_PROBLEM:_ Rewrite the listing below with "Materials" replaced by "Resources" and every other part left as it is.

--- Start of DATA FOR THIS EXERCISE ---

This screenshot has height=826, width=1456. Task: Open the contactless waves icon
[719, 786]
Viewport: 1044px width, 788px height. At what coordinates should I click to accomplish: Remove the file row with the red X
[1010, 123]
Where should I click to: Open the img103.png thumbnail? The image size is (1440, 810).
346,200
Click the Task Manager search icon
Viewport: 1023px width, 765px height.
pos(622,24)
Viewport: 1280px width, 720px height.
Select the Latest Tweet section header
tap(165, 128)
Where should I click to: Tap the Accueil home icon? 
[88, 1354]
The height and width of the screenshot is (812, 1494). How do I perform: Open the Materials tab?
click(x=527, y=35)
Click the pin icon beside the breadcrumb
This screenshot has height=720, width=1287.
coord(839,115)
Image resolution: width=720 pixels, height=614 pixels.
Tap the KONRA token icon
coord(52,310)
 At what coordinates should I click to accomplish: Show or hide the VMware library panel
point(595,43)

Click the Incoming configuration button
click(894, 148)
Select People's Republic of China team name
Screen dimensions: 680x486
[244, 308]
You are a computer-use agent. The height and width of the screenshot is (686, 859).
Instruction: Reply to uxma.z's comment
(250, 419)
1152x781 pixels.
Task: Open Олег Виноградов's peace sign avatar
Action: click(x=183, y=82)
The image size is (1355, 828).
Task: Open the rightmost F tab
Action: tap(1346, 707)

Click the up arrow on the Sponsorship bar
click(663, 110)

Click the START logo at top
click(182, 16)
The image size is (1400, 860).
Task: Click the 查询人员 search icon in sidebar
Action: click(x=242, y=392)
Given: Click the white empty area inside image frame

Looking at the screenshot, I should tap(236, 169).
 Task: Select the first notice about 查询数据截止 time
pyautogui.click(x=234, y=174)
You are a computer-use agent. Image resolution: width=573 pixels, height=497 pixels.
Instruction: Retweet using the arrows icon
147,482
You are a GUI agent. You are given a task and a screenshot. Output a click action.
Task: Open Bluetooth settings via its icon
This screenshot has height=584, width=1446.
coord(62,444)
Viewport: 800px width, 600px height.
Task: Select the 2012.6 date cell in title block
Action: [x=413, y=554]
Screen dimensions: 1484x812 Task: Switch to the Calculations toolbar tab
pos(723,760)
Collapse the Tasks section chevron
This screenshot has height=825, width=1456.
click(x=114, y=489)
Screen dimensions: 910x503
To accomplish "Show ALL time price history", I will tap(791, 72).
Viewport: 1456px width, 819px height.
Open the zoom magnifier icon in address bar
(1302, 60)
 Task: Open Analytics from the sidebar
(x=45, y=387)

--- End of DATA FOR THIS EXERCISE ---

_REPLY:_
This screenshot has height=826, width=1456. Task: Open the contactless waves icon
[719, 786]
Viewport: 1044px width, 788px height. At what coordinates should I click to accomplish: Remove the file row with the red X
[1010, 123]
Where should I click to: Open the img103.png thumbnail? The image size is (1440, 810).
346,200
Click the Task Manager search icon
Viewport: 1023px width, 765px height.
pos(622,24)
Viewport: 1280px width, 720px height.
Select the Latest Tweet section header
tap(165, 128)
Where should I click to: Tap the Accueil home icon? 
[88, 1354]
The height and width of the screenshot is (812, 1494). How do I perform: Open the Resources tab?
click(x=527, y=35)
Click the pin icon beside the breadcrumb
This screenshot has height=720, width=1287.
coord(839,115)
Image resolution: width=720 pixels, height=614 pixels.
Tap the KONRA token icon
coord(52,310)
 At what coordinates should I click to accomplish: Show or hide the VMware library panel
point(595,43)

Click the Incoming configuration button
click(894, 148)
Select People's Republic of China team name
Screen dimensions: 680x486
[244, 308]
You are a computer-use agent. The height and width of the screenshot is (686, 859).
Instruction: Reply to uxma.z's comment
(250, 419)
1152x781 pixels.
Task: Open Олег Виноградов's peace sign avatar
Action: click(x=183, y=82)
The image size is (1355, 828).
Task: Open the rightmost F tab
Action: tap(1346, 707)

Click the up arrow on the Sponsorship bar
click(663, 110)

Click the START logo at top
click(182, 16)
The image size is (1400, 860).
Task: Click the 查询人员 search icon in sidebar
Action: click(x=242, y=392)
Given: Click the white empty area inside image frame

Looking at the screenshot, I should tap(236, 169).
 Task: Select the first notice about 查询数据截止 time
pyautogui.click(x=234, y=174)
You are a computer-use agent. Image resolution: width=573 pixels, height=497 pixels.
Instruction: Retweet using the arrows icon
147,482
You are a GUI agent. You are given a task and a screenshot. Output a click action.
Task: Open Bluetooth settings via its icon
This screenshot has height=584, width=1446.
coord(62,444)
Viewport: 800px width, 600px height.
Task: Select the 2012.6 date cell in title block
Action: [x=413, y=554]
Screen dimensions: 1484x812 Task: Switch to the Calculations toolbar tab
pos(723,760)
Collapse the Tasks section chevron
This screenshot has height=825, width=1456.
click(x=114, y=489)
Screen dimensions: 910x503
To accomplish "Show ALL time price history", I will tap(791, 72).
Viewport: 1456px width, 819px height.
Open the zoom magnifier icon in address bar
(1302, 60)
 Task: Open Analytics from the sidebar
(x=45, y=387)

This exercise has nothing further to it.